Pensavo fosse più anziano, comunque grande corsa e grinta, io lo prenderei


----------



## Jino (26 Maggio 2014)

Lo sottolineo da almeno due anni, mancino che sa farsi tutta la fascia destra. Ha 25 anni, il momento giusto per prenderlo.


----------



## The Ripper (26 Maggio 2014)

Jino ha scritto:


> Lo sottolineo da almeno due anni, mancino che sa farsi tutta la fascia destra. Ha 25 anni, il momento giusto per prenderlo.



io e te lo desideriamo da anni 

Aggiungerei: senso tattico, propensione al sacrificio e ha la testa giusta per far bene a tutti i livelli.


----------



## Jino (26 Maggio 2014)

The Ripper ha scritto:


> io e te lo desideriamo da anni
> 
> Aggiungerei: senso tattico, propensione al sacrificio e ha la testa giusta per far bene a tutti i livelli.
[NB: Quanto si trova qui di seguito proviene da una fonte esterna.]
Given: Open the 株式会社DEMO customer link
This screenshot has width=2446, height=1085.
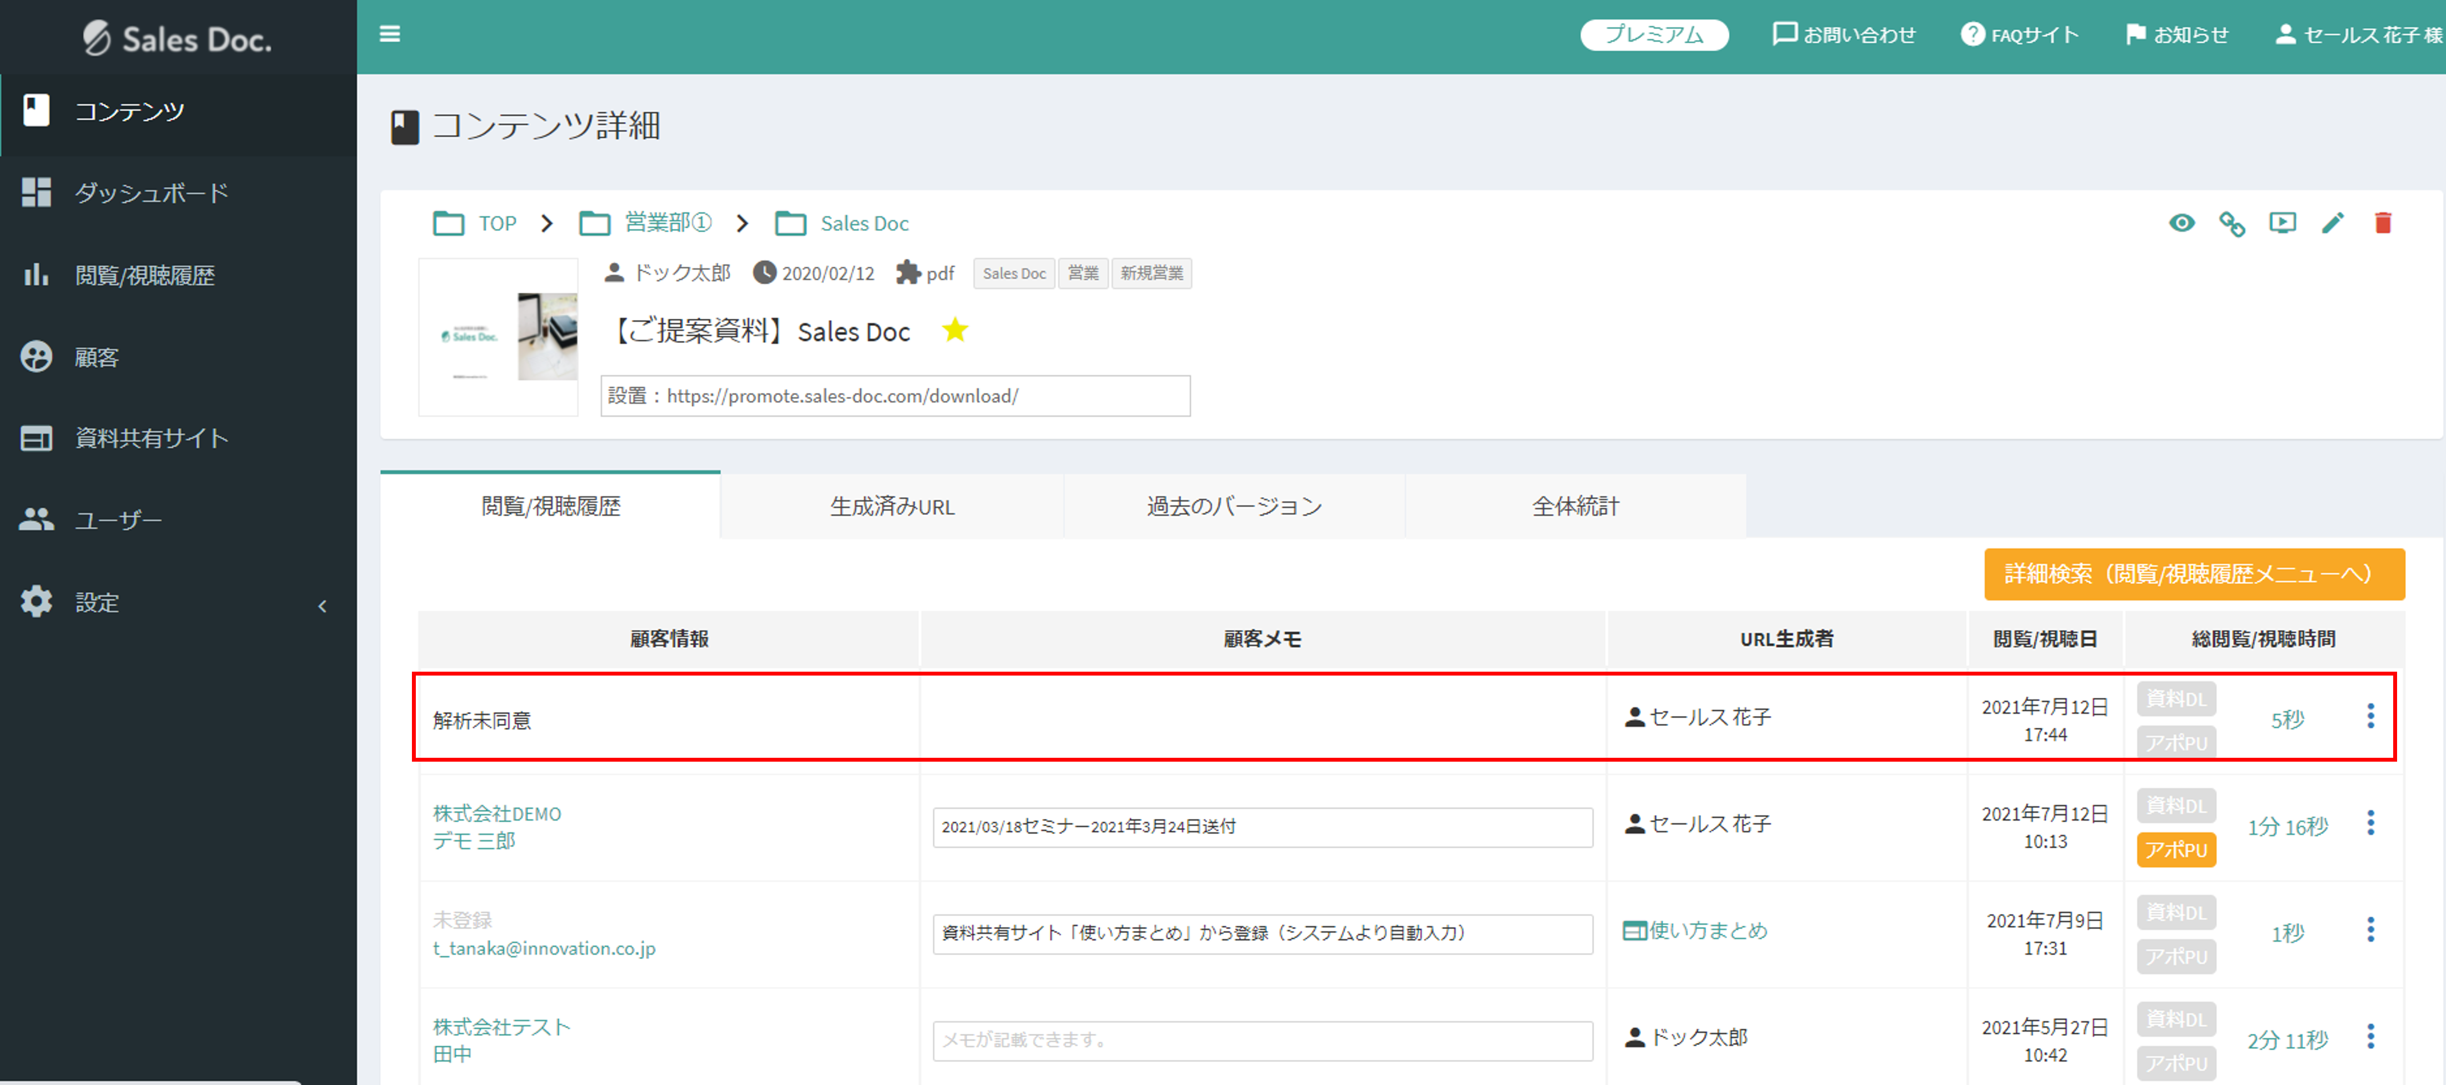Looking at the screenshot, I should click(497, 814).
Per dire tra un Cerci (87) che viene valutato, dicono, attorno ai 20 mln...ed un Yarmolenko (89) si parlava di una cifra poco superiore ai 10...io francamente rischio il secondo.


----------



## Z A Z A' (26 Maggio 2014)

Bel giocatore,sarebbe un buon acquisto.


----------



## DMZtheRockBear (27 Maggio 2014)

The Ripper ha scritto:


> io e te lo desideriamo da anni
> 
> Aggiungerei: senso tattico, propensione al sacrificio e ha la testa giusta per far bene a tutti i livelli.



lo voglio anche io eh 

mi piace tantissimo,sarebbe un ottimo giocatore da cui ripartire


----------



## The Ripper (27 Maggio 2014)

Jino ha scritto:


> Per dire tra un Cerci (87) che viene valutato, dicono, attorno ai 20 mln...ed un Yarmolenko (89) si parlava di una cifra poco superiore ai 10...io francamente rischio il secondo.



sicuramente.


----------



## Superdinho80 (27 Maggio 2014)

stesso nome e stessa nazionalità di sheva, non si può sbagliare


----------



## Fedeshi (27 Maggio 2014)

Valore del cartellino?


----------



## Frikez (28 Maggio 2014)

Pupillo da anni 

Però ha bisogno di cambiare squadra a questo punto per fare il definitivo salto di qualità.


----------



## pennyhill (30 Agosto 2014)




----------